→ WORK TO BE COMPLETED
Output the lines below exactly, starting with the line containing "This screenshot has height=788, width=1348." and going on through the line containing "(x=68, y=291)", both included. Do not include the pictures.

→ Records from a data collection
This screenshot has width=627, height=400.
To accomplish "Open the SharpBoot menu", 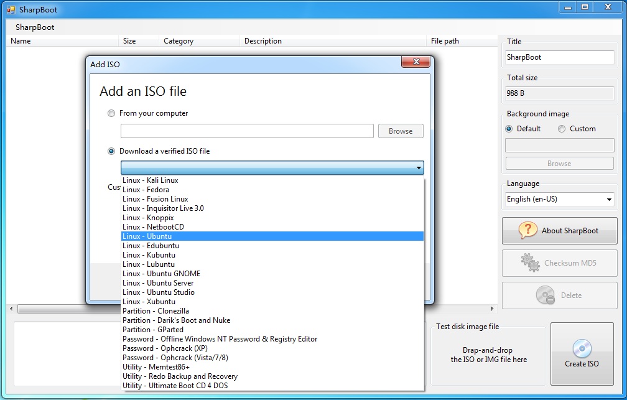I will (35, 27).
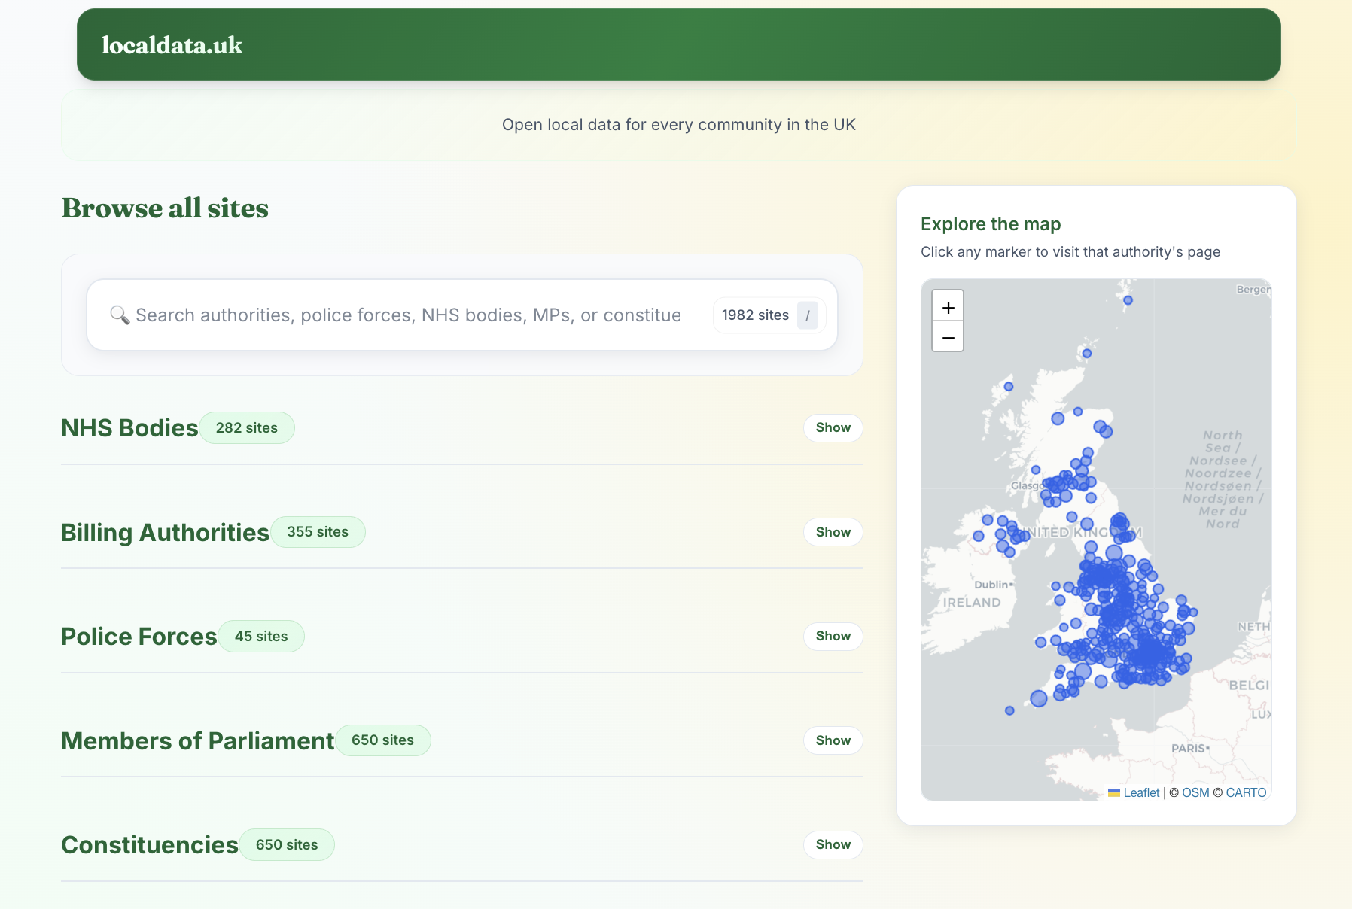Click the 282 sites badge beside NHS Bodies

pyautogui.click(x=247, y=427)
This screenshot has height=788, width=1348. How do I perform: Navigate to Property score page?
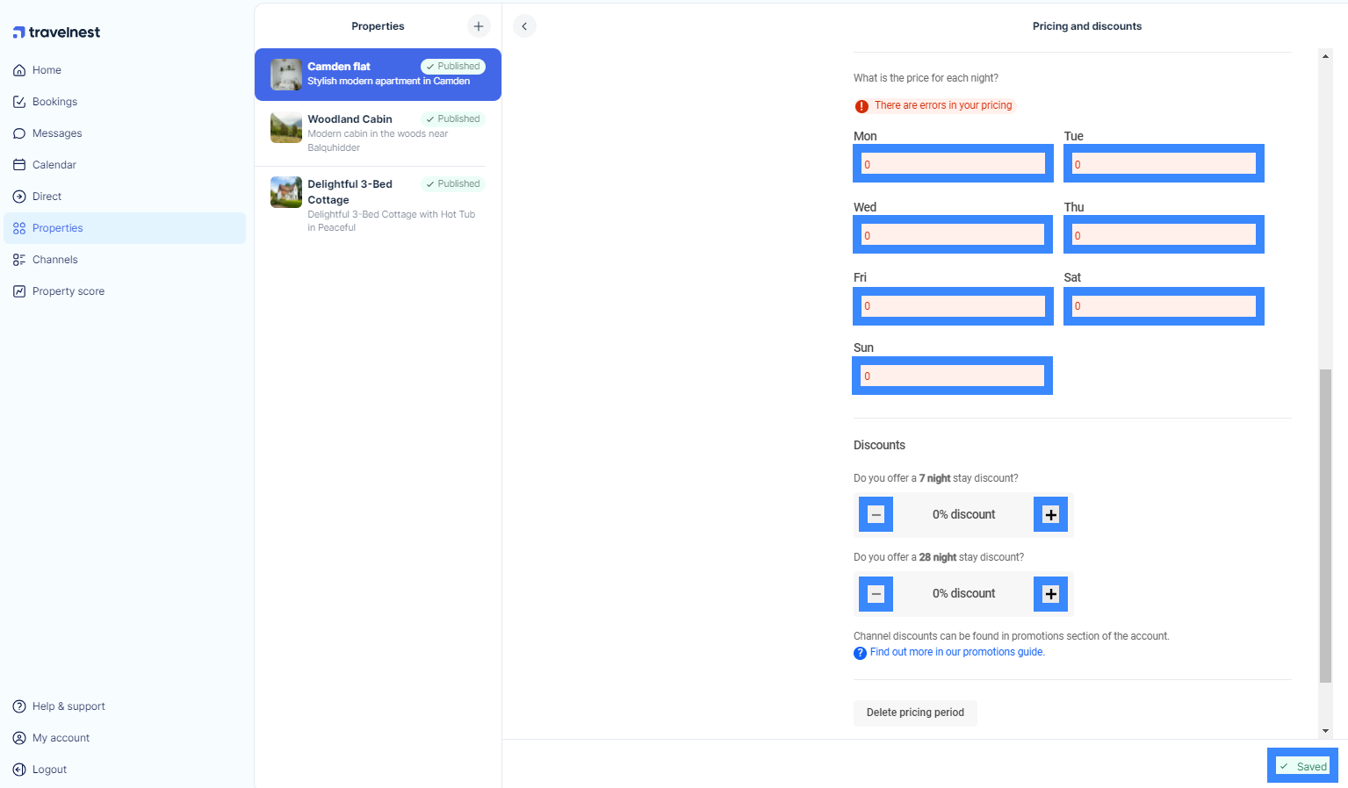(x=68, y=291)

---

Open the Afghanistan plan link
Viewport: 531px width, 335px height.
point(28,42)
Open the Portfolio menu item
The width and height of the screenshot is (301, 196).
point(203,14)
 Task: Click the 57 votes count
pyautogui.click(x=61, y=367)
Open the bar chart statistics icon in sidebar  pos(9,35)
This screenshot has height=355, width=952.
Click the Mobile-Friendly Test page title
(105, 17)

→ EXERCISE OUTPUT
This screenshot has height=788, width=1348. How do I perform: Navigate to Property score page?
(x=68, y=291)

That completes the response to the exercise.